- **Alıştırma görevleri**:
(1) Aşağıdaki Ramazan ayına hazırlık yazısına göre "ramdâ" kelimesi ne anlama gelir?
(2) Lütfen aşağıdaki Ramazan ayına hazırlık yazısını kaldığı yerden sürdürün.

- **Metin alıntısı**:
★ ★ ★ ★
Ramazan Ayına Hazırlık…

Kıymetli Okurlarım !

On bir ayın sultanı, Kur’an ve oruç ayının rahmet gölgesi üzerimize düşmüş bulunmaktadır. Bu hafta  28 Şubat 2025  Cuma Gününü  Cumartesiye  bağlayan gece inşallah  ilk Teravih namazını, gecesinde de Sahura kalkarak Ramazan orucunu tutmaya başlayacağız. Bizleri On bir ayın sultanı olan Ramazan Ayı'na kavuşturan Yüce Rabbimize sonsuz hamd ve şükürler olsun, Onun Sevgili habibi peygamber efendimize salat'u selam olsun.

Ramazan; dua, niyaz, ibadet ve sabır ile iradelerimizin eğitildiği, nefislerimizin terbiye edildiği; tövbe ile günahlardan arınıldığı, amel defterinin sevapla doldurulduğu, ahlakın güzelleştirildiği ve Allah’ın rızasının kazanıldığı bir aydır.

Çünkü kul, şehevi duyguları, yeme ve içmesi, söz, eylem ve davranışları, aile fertleri, komşuları, akrabaları, varsa işçileri, maiyetinde çalışanları ve diğer insanlarla ilişkilerinde Allah için kendisini disipline etmekte, hayra, iyiliğe ve güzelliğe yönelmektedir.

Müjde Müminler size ihsân-ı rahmandır gelen

Şânına ta'zim için bu mâh-ı gufrandır gelen

Ondadır feyz-i hidâyet ondadır afv’ü kerem

Kadrini bil mevsîm-i inzâl-ı Kur'an'dır gelen

Bu aya Ramazan denilmesinin hikmeti;

Ramazan, arapça bir kelimedir. Bu mübarek aya Ramazan isminin verilmesindeki hikmet şöyle belirtilmiştir:

-Yaz sonunda, güz mevsiminin başında yağan ve yerdeki tozları temizleyen yağmur manasına gelen "ramdâ" kelimesinden alınmıştır. Bu yağmur, nasıl yeryüzünü yıkayıp tozlardan temizliyorsa, Ramazan ayı da mü'minleri günahlardan öylece temizler.

-Diğer bir anlamı da güneşin şiddetli hararetinden taşların yanıp kızması anlamına olan "ramad" kelimesinden alınmıştır. Böyle kızgın yerde yürüyenin ayakları yanar, zahmet ve meşakkat çeker. Bunun gibi oruç tutan kimse de açlık ve susuzluğun hararetine katlanır, meşakkat çeker, içi yanar. Kızgın yer orada yürüyenlerin ayaklarını yaktığı gibi, Ramazan da müminlerin günahlarını yakar, yok eder.

Her iki mananın birleştiği nokta; oruçlunun bu ayda günahlardan arınacak olmasıdır.

İnşaallah bizlerde Ramazan ayını gereği gibi ibadet, taat,hayır hasenat ve güzel ahlakla değerlendirerek, Rabbimizi razı ederek, günahlardan temizlenerek bayrama affedilmiş olarak çıkan kullardan oluruz.

Pegamber Efendimiz Ramazan ayı hakkında,“Ramazan’ın Evveli rahmet, ortası mağfiret, sonu cehennemden kurtuluş’tur” buyurmaktadır. (Beyhaki , Şuab, 3/306)
★ ★ ★ ★
[Bir koleksiyondan alınan veriler]
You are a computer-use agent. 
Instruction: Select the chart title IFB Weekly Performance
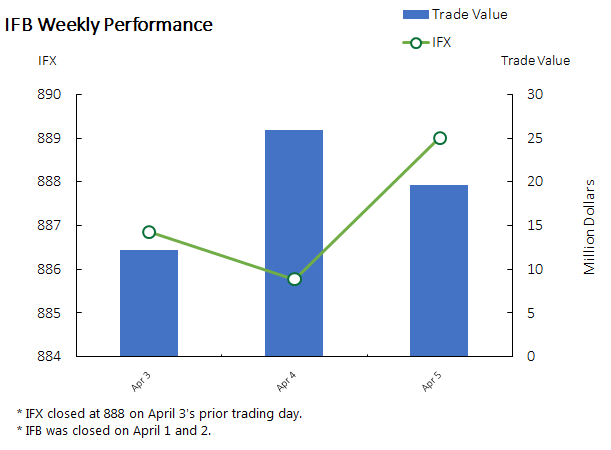(109, 24)
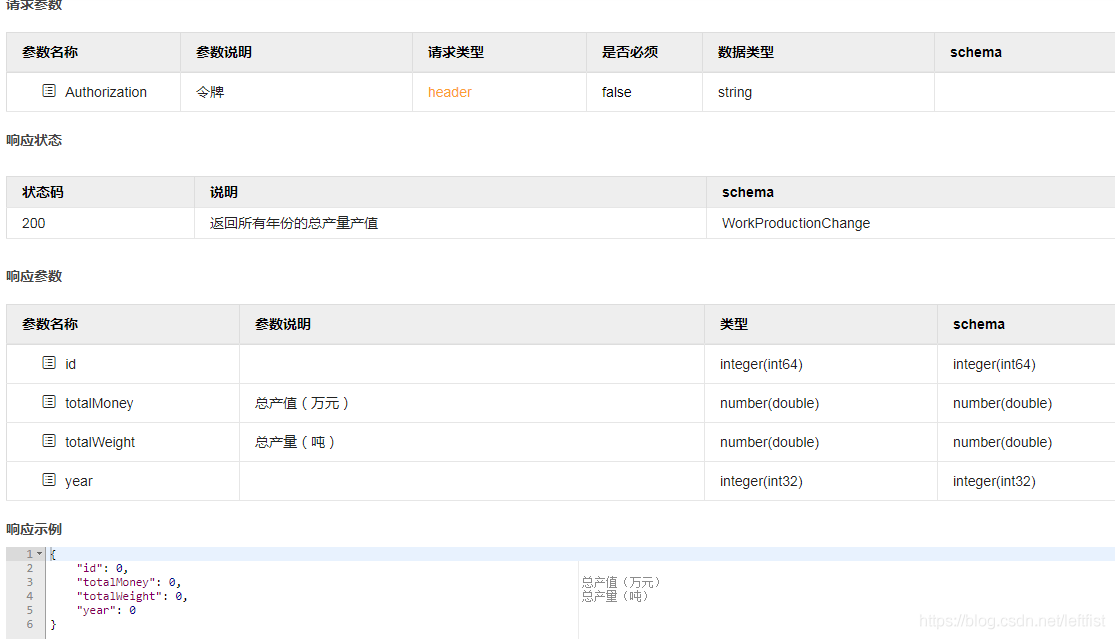Click line number 5 in the code gutter
This screenshot has width=1115, height=639.
[29, 610]
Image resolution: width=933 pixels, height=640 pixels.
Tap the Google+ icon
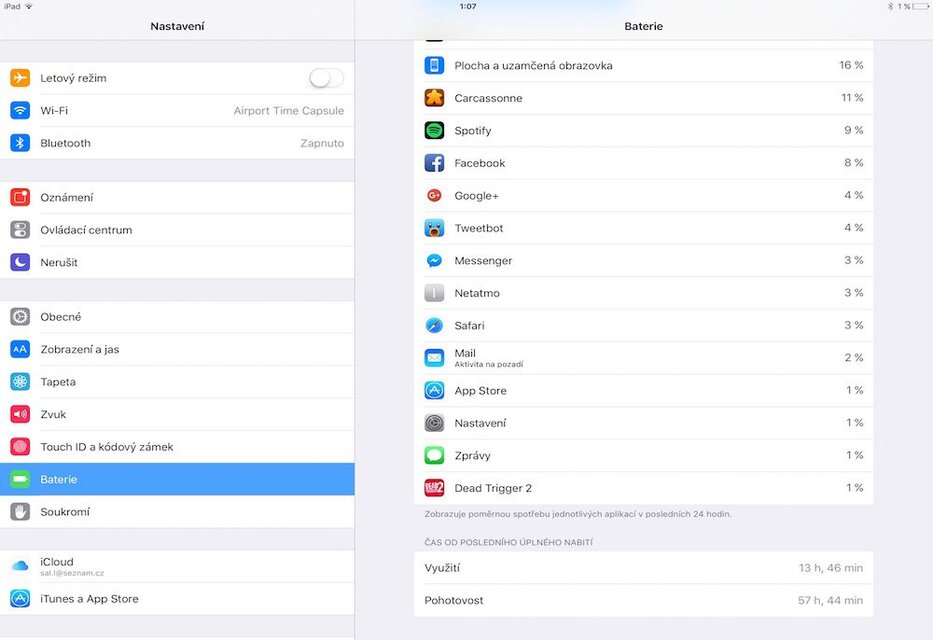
★ ★ ★ ★
- **Görevlerin yanıtları**:
(1) Yaz sonunda, güz mevsiminin başında yağan ve yerdeki tozları temizleyen yağmur anlamına gelir.

(2)
Bizlerde bu ayın rahmet ve mağfiretinden istifade ederek, cennete girecek olan mü'minlerden olmaya gayret edelim inşallah.

Değerli Okurlarım!

Ramazanı değerli ve ayrıcalıklı kılan hususlar vardır. Bunlar;

-İnsanlığa gönderilen son kitap Kur'ân-ı Kerîm'in bu ayda indirilmesi,

-Bin aydan daha hayırlı olan Kadir gecesinin bu ayda olması,

-Temel ibadetlerden olan oruç farizasının bu ayda tutulması,

-Teravih, mukabele, itikâf, iftar, sahur ve fıtır sadakası gibi önemli sünnetlerin hep bu ayda yaşanmasıydı.

-Son kitap olan Kur'an'ın bu ayda inmesi, sıradan bir ay olan Ramazan'ı "Mübarek ay" yapmıştır.

Allah Resulü Ramazana kavuşma arzusuyla dua ederdi

Allah Resulü, Ramazan ayına kavuşma arzusunu dualarında açığa vururdu. Enes b. Mâlik'in naklettiğine göre, Receb ayı girdiği zaman Peygamber Efendimiz şöyle dua ederlerdi;

“Ey Allah’ım Recep ve Şaban’ı bize mübarek kıl ve bizi Ramazan'a kavuştur.”(Ahmed b. Hanbel, Müsned, c. l, s. 259)

Allah Resulü ashabını Ramazana hazırlardı

Ayrıca Sevgili Peygamberimiz, Ramazan öncesinde yaptığı sohbetlerle, ashabının zihinlerini ve gönüllerini bu mübarek aya hazırlardı. Nitekim Ramazan ayının bu niteliklerini şu sözleriyle özetlemişlerdi:

"MübarekRamazan ayı size geldi Yüce Allah bu ayda size oruç tutmayı farz kıldı. Bu ayda sema (cennet) kapıları açılır, cehennem kapıları ise kapanır ve şeytanların azgınları bağlanır.(Nesai,siyam,5)

Selman-ı Farisi anlatıyor: Rasulullah Şaban ayının son günü bizlere şöyle hitap etti:

“Ey insanlar! Yüce ve mübarek bir ayın gölgesi üzerinize düştü. Öyle mübarek bir ay ki, içinde bin aydan daha hayırlı bir gecenin olduğu aydır. Allah bu ramazan ayının içinde gündüzleri oruç tutmayı farz kılmıştır. Geceleyin kalkıp namaz kılmayı (teheccüdü) de nafile kılmıştır. Kim bu ay içinde bir hayır işlerse diğer aylarda bir farz işlemiş gibi olur. Bu ayda bir farz işleyen ise diğer aylarda yetmiş farz işlemiş gibi sevap alır. Ramazan sabır ayıdır. Sabrın sevabı, mukabili, karşılığı ise cennettir. Bu ay şehrü’l-muvâsâhtır/yardımlaşma ayıdır. (Şehrül muvâsâh demek, birisine mâlî bakımdan, aynî bakımdan, eşya ve yiyecek içecek bakımından yardım etme ayı demektir.) Bu ayda Allah mü'minin rızkını arttırır.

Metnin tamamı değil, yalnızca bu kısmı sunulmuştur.